Most of my efforts are surreptitious.  I wait till my wife is gone for the day, or out of town.  Still, the inevitable will, must happen.  She sees what I have done before I can secrete it away. She spies it from afar as she comes down the road.   It dangles dangerously in the breeze, the shoulders of the shirts growing pinched, collars drooping, some unknown crease positioning itself for eternity in the sheets deep and palpable enough that she moans out in the night "oh honey, why do you even bother?"  And again "why do you even try."  Questions that cannot be answered -- correctly.  Another sleepless night filled with hopeless rejoinders "should I let them decompose?" and macabre visions of clothes rotted by too long exposure to UV, tattered by the wind. Whatever I do, however many pins and positions I try, I will fail.  "You could staple them to the side of the barn with better results."  The fact that the barn burned down years ago is irrelevant.   Yet, I try.

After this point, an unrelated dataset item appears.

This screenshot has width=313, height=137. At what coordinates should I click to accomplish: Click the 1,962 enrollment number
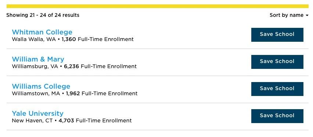tap(73, 93)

I say dam the rivers, mine the mountains, pump oil, and generate the power to dry clothes in the secrecy and sanctity of Laundromats and our homes.  Am I thus saved?  "No."   Only a double X can pound them on a rock at the side of a stream, fling them over a bush, and have them come out clean and wrinkle free.   A double X pins clothes precisely, deftly, with little effort.  A half breed Y can do no right.  I am cursed.  Not only can I not successfully hang laundry on a line to dry, I have less chance with laundry already dry.  I throw it in a basket for transport.  "No."  A garbage bag?  "No."  Hang it on the spot -- on hangars?  "No!"  Lightly fold it?  "Are you insane?"  I have now crossed the line.  I have devolved into some pre-cloth form of life that lives on the fibers of cotton and wool, desecrating and destroying all that has made us great.  I am unnecessary.  Yet I try.

Most Y's believe we are a nation of highly evolved beings and insist we stop hanging laundry at all --  in private, in public, certainly not from the balconies of condos.   Millions of dollars are made exploiting this fact.  Curious chemicals, mysterious materials, unknown substances, the odd fragrance,  none of it can help.   No machine, no amount of duplicity, will work.  Once I don a shirt that has been under my tutelage the best I can hope for is silence, a tacit silence that begs the question "Why do men even attempt to dry laundry?"

Yet I try.  The alternative is composting it.